You're dead on about Birthright. Love that setting.
He screams and screams and pounds his head Against the wall until wailing phantom firetrucks Paces across his vision. Pain, pain is all he wants. And hate, yes hate. We shall never forget and never forgive. And never ever fear. Fear is for the enemy. Fear and bullets. ~ James O\'Barr

Bill

Quote from: Sacrosanct;759392Never got into the 2e setting craze.  Stuck with my own game world (heavily pulled from Grayhawk).  I know I'm an outlier, but I had no desire to play Dark Sun, Spelljammer, Planescape, or Ravenloft.  In fact, planescape just turned me off.

Sorry Man, but if you don't have a burning desire to play Dark Sun or Ravenloft you are dead to me :)



I can definitely see why Spelljammer or Planescape might not be everyone's favorite though.

jeff37923

Dark Sun was awesome all the way. Ravenloft started out good, but then quickly got overplayed like a Top Forty song on the radio.

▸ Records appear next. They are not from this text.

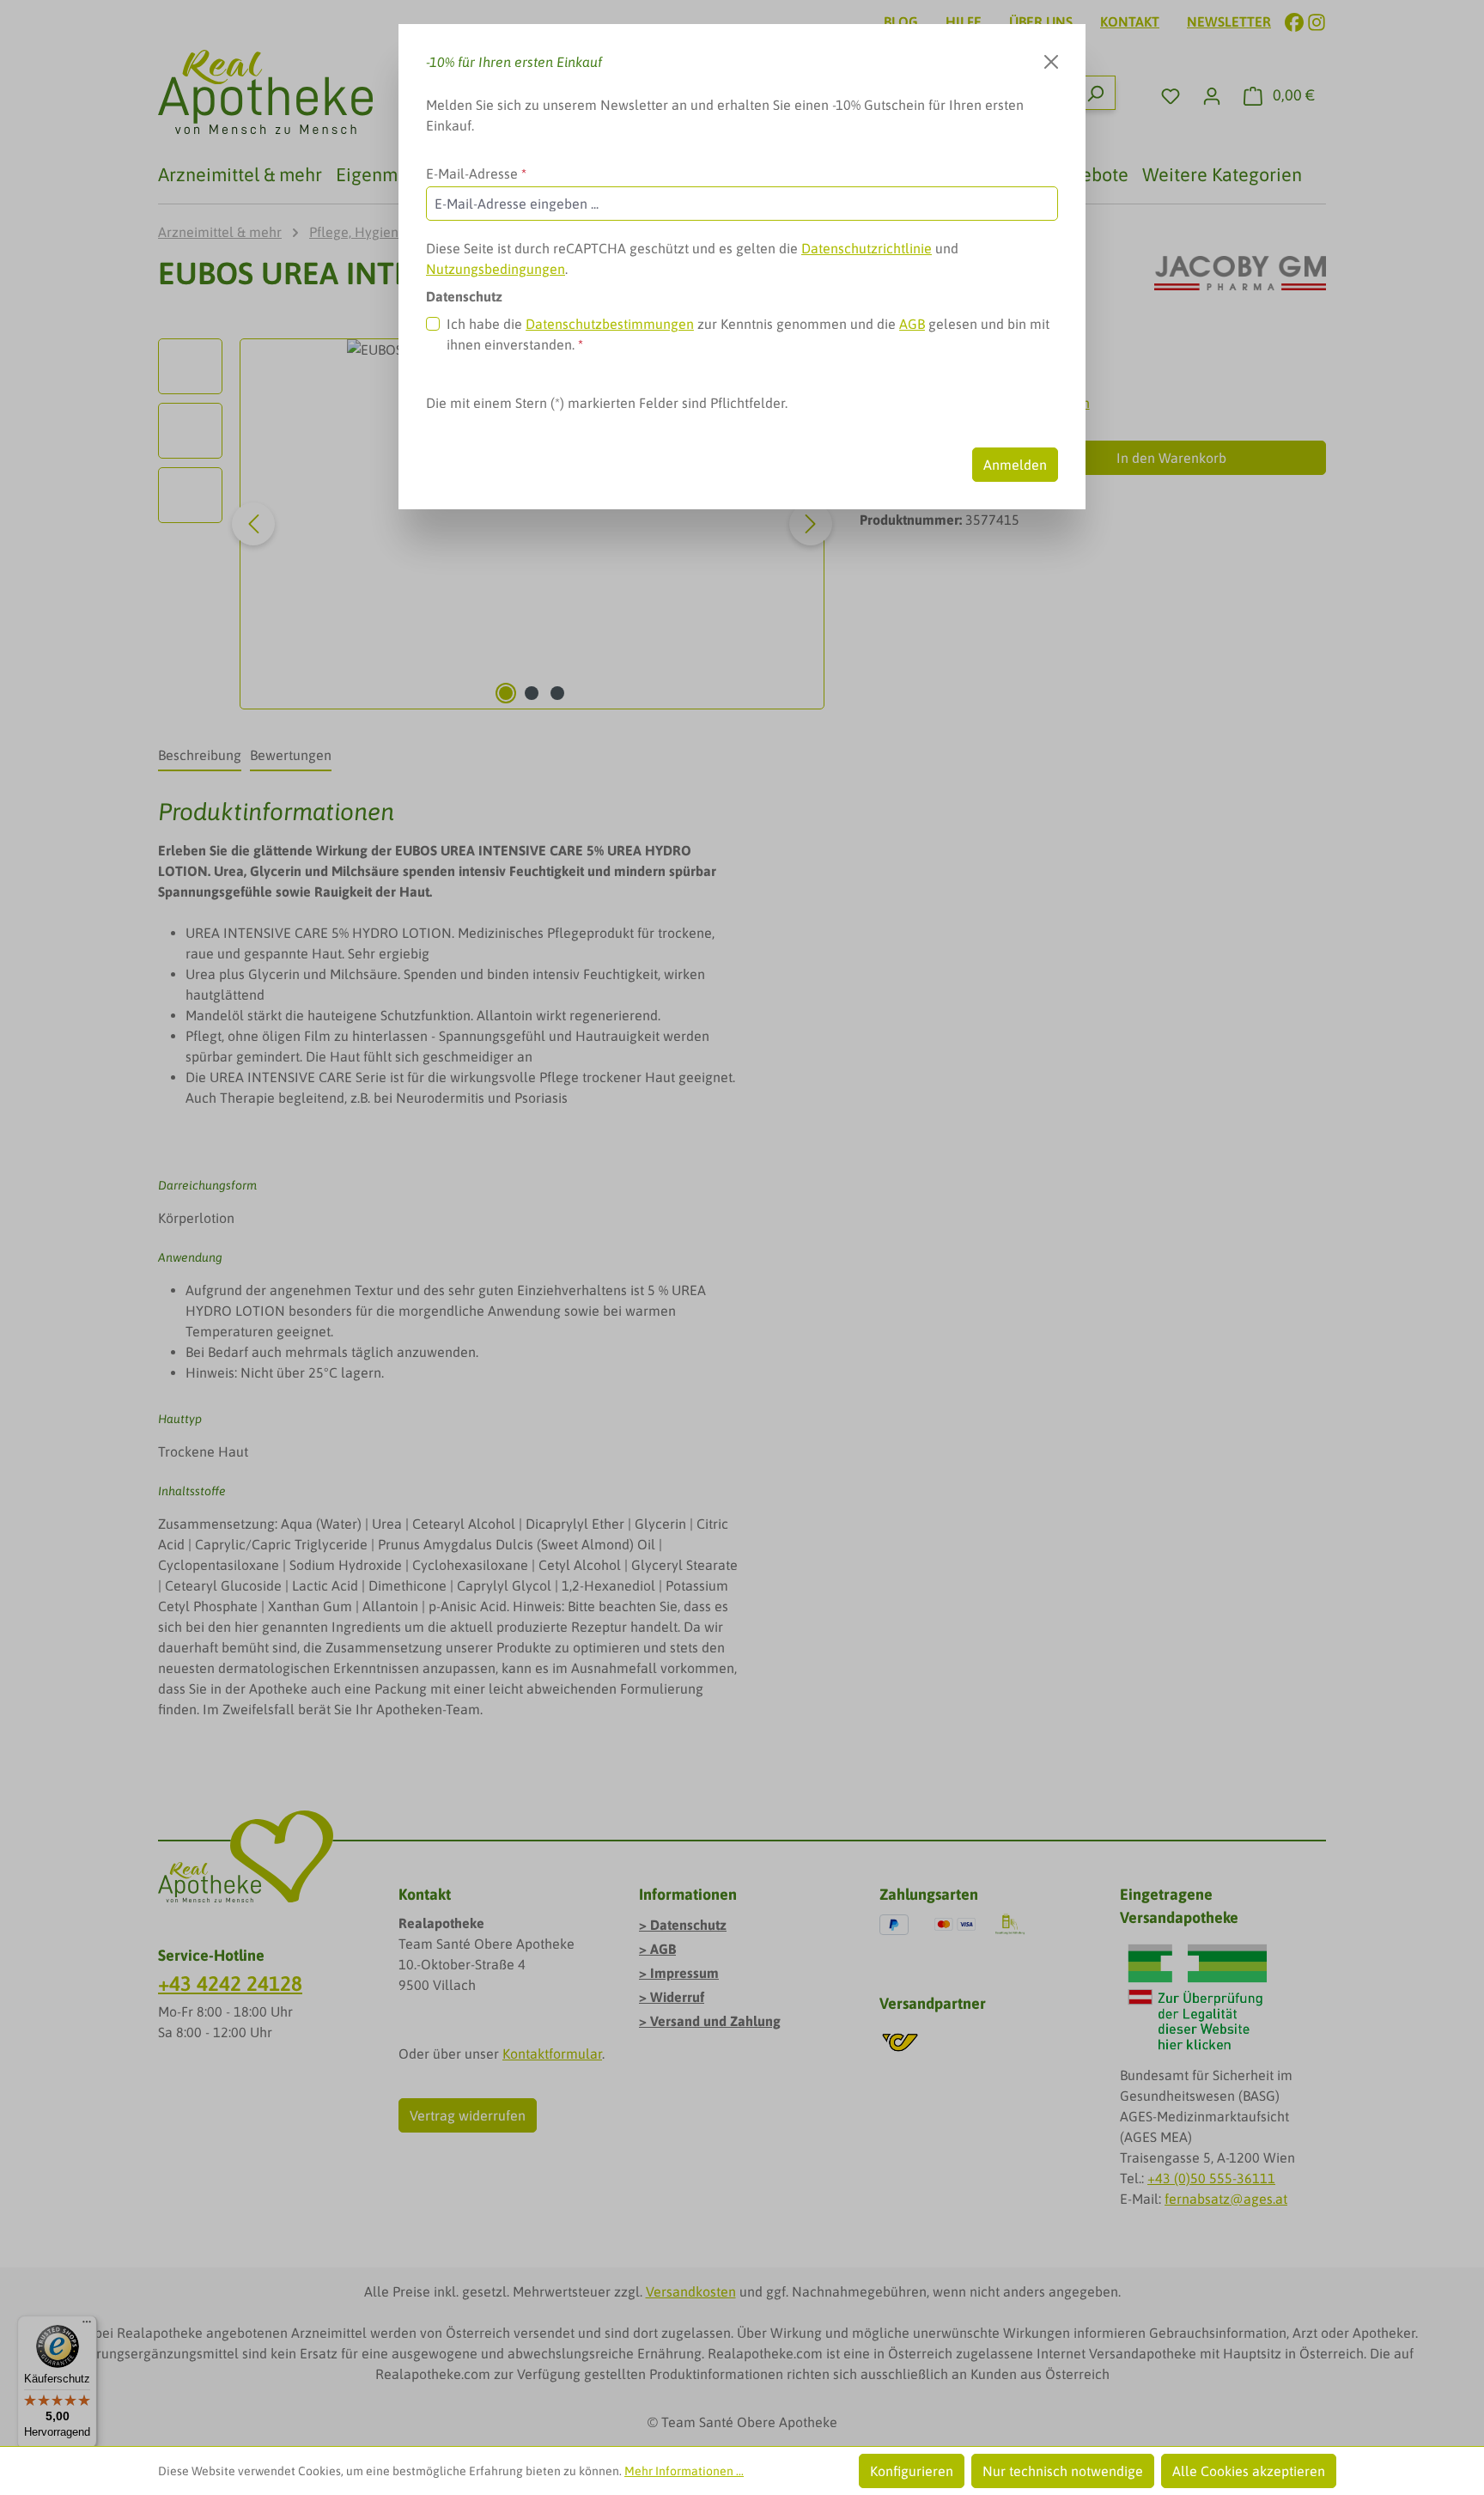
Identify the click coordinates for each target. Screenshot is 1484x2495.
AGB (912, 324)
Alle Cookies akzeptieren (1248, 2471)
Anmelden (1015, 464)
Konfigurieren (911, 2471)
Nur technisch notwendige (1062, 2471)
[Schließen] (1051, 62)
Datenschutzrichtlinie (866, 248)
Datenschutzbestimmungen (610, 324)
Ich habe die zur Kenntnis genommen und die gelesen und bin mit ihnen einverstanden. (748, 334)
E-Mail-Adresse (476, 173)
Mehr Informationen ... (684, 2471)
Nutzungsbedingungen (495, 269)
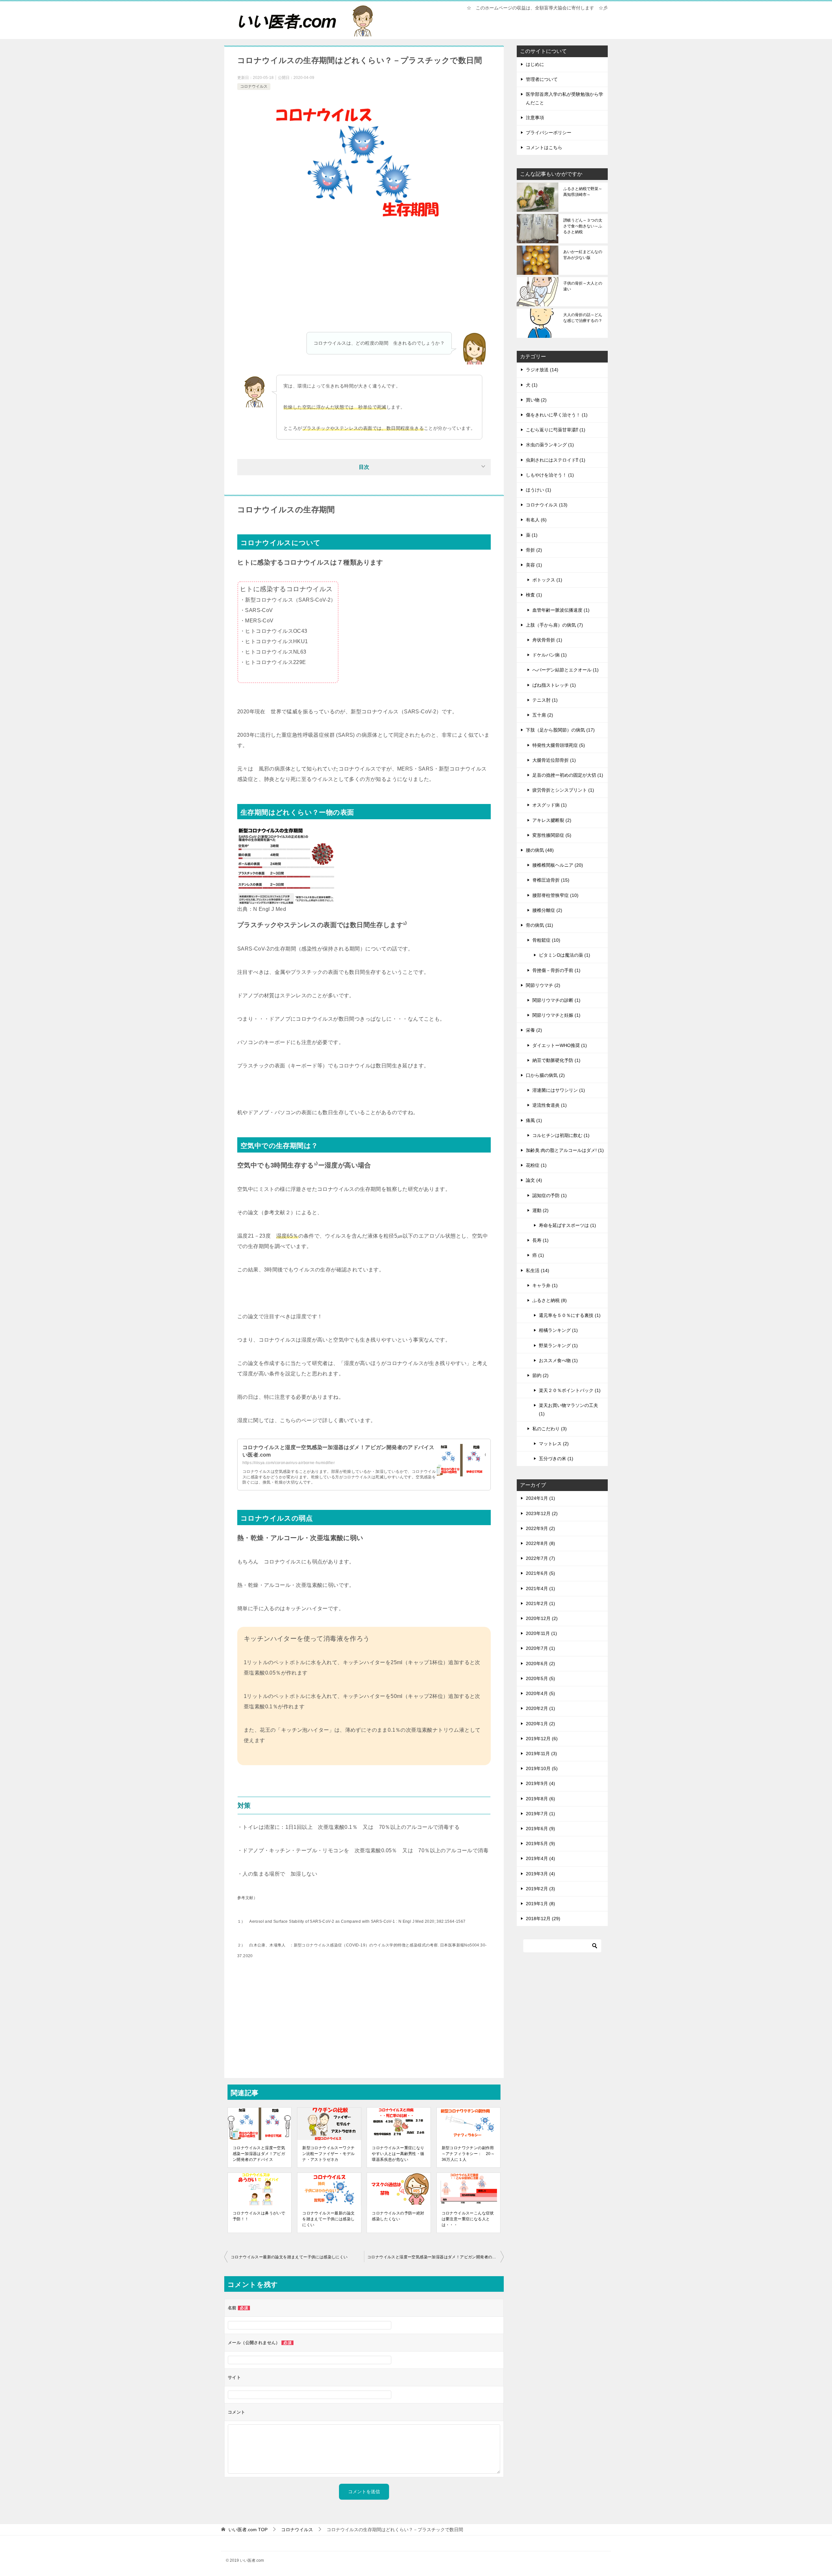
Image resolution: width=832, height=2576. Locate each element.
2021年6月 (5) (540, 1573)
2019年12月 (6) (542, 1738)
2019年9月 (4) (540, 1783)
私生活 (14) (537, 1270)
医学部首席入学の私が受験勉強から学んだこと (564, 98)
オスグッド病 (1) (549, 805)
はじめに (535, 64)
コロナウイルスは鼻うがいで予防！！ (259, 2216)
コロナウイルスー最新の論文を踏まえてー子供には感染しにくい (328, 2219)
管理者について (542, 79)
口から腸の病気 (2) (545, 1075)
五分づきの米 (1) (556, 1458)
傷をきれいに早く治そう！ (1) (557, 414)
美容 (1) (534, 564)
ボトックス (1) (547, 579)
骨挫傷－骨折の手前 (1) (556, 970)
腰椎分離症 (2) (547, 910)
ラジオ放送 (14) (542, 369)
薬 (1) (532, 535)
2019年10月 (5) (542, 1768)
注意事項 (535, 117)
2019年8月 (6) (540, 1798)
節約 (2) (540, 1375)
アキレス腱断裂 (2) (551, 820)
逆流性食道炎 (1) (549, 1105)
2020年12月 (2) (542, 1618)
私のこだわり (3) (549, 1428)
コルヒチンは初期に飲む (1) (561, 1135)
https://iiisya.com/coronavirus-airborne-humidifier (288, 1462)
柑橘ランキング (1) (558, 1330)
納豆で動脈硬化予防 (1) (556, 1060)
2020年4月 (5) (540, 1693)
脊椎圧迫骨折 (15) (550, 880)
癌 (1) (538, 1255)
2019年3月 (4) (540, 1873)
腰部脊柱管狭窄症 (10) (555, 895)
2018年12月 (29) (543, 1918)
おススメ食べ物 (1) (558, 1360)
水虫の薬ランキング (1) (550, 444)
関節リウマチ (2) (543, 985)
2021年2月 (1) (540, 1603)
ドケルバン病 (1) (549, 654)
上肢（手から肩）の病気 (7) (554, 625)
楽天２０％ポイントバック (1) (570, 1390)
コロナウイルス (253, 86)
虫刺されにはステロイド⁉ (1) (555, 460)
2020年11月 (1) (541, 1633)
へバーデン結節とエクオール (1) (565, 669)
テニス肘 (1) (545, 700)
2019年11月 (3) (541, 1753)
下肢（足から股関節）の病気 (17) (560, 730)
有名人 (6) (536, 519)
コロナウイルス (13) (546, 504)
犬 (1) (532, 385)
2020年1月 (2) (540, 1723)
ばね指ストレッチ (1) (554, 685)
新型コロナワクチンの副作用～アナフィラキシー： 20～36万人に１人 (468, 2154)
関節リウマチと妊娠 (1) (556, 1015)
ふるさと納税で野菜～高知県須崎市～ (582, 191)
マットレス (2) (554, 1443)
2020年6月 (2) (540, 1663)
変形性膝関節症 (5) (551, 835)
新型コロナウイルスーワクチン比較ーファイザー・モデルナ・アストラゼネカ (328, 2154)
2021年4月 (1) (540, 1588)
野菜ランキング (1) (558, 1345)
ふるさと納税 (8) (549, 1300)
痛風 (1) (534, 1120)
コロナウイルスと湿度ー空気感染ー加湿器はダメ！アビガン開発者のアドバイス (259, 2154)
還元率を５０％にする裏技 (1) (570, 1315)
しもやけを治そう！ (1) (550, 475)
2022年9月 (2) (540, 1528)
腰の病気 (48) (540, 850)
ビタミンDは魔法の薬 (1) (564, 955)
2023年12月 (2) (542, 1513)
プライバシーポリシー (548, 132)
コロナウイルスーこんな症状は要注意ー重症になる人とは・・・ (468, 2219)
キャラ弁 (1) (545, 1285)
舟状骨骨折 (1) (547, 640)
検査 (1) (534, 594)
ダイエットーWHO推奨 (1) (559, 1045)
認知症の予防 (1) (549, 1195)
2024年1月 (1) (540, 1498)
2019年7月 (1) (540, 1813)
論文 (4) (534, 1180)
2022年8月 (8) (540, 1543)
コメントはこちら (544, 147)
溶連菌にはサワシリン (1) (558, 1090)
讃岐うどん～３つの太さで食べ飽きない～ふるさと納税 (582, 226)
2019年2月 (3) (540, 1888)
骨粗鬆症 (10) (546, 940)
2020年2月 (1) (540, 1708)
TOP (247, 2529)
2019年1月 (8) (540, 1903)
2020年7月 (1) (540, 1648)
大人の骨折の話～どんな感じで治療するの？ (582, 317)
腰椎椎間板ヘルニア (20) (557, 865)
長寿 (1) (540, 1240)
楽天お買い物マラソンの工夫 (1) (568, 1409)
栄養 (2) (534, 1030)
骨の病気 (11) (539, 925)
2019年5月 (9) (540, 1843)
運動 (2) (540, 1210)
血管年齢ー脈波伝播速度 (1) (561, 610)
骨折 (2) (534, 550)
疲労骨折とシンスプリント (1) (563, 790)
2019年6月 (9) (540, 1828)
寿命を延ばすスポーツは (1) (567, 1225)
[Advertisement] (364, 283)
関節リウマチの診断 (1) (556, 1000)
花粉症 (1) (536, 1165)
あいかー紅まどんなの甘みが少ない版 (582, 254)
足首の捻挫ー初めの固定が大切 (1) (567, 775)
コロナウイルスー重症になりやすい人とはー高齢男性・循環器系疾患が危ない (398, 2154)
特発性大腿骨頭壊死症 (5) (558, 745)
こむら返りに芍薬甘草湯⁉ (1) (555, 429)
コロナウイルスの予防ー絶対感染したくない (398, 2216)
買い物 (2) (536, 399)
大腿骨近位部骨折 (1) (554, 760)
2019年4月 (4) (540, 1858)
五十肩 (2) (542, 715)
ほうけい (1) (538, 489)
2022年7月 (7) (540, 1558)
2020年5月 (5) (540, 1678)
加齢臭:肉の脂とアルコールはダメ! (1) (565, 1150)
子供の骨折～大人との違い (582, 286)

Spelljammer was stupid from the get-go.
"Meh."

Sacrosanct

Quote from: Bill;759412Sorry Man, but if you don't have a burning desire to play Dark Sun or Ravenloft you are dead to me :)


.

haha.  You see, I was never into the whole Goth scene, so Ravenloft didn't hold any great appeal.  And Dark Sun just didn't fit.  I'm from the Pacific Northwest and Alaska, so I like forests and plants in my fantasy setting.  Dark Sun just seemed to overdo it, making everything spiky and brown.
D&D is not an "everyone gets a ribbon" game.  If you\'re stupid, your PC will die.  If you\'re an asshole, your PC will die (probably from the other PCs).  If you\'re unlucky, your PC may die.  Point?  PC\'s die.  Get over it and roll up a new one.

Bill

Quote from: jeff37923;759415Dark Sun was awesome all the way. Ravenloft started out good, but then quickly got overplayed like a Top Forty song on the radio.

Spelljammer was stupid from the get-go.

I love Ravenloft but once the players are intentionally metagaming dark powers checks....blah!

Works best with either players unfamiliar with ravenloft, or with players capable of not metagaming.

Bill

Quote from: Sacrosanct;759418haha.  You see, I was never into the whole Goth scene, so Ravenloft didn't hold any great appeal.  And Dark Sun just didn't fit.  I'm from the Pacific Northwest and Alaska, so I like forests and plants in my fantasy setting.  Dark Sun just seemed to overdo it, making everything spiky and brown.

And the 'plants' might have psionics, might be mobile, and probably want to kill you.

Bedrockbrendan

Quote from: The Butcher;759403Ravenloft was really cool too, and I got to play it quite a few times, but I'm not sure how the "all Hammer Horror all the time" schtick would hold up for a long-term campaign, especially at higher levels.

I managed to run two full campaigns through highschool. One lasted many years amd continued after graduation. I ran another long campaign after that as well. I think what makes it work long term is to embrace some if the campiness. But then I was raised on Universal and Hammer. The harder I trued for high end horror, the less well it held up. The more i tried for classic horror movie vibe, the better it worked. You also have to contrast heavily. If it is all horror all the time, people stop reacting. You need to break it up with some light hearted stuff and less horror-based stuff.

Shipyard Locked

Quote from: BedrockBrendan;759428The harder I trued for high end horror, the less well it held up. The more i tried for classic horror movie vibe, the better it worked.

That's the money tip right there. There's a similar old trick to running World of Darkness like an 80s splatter-horror flick, you get much better results. Less Interview With the Vampire, more Fright Night.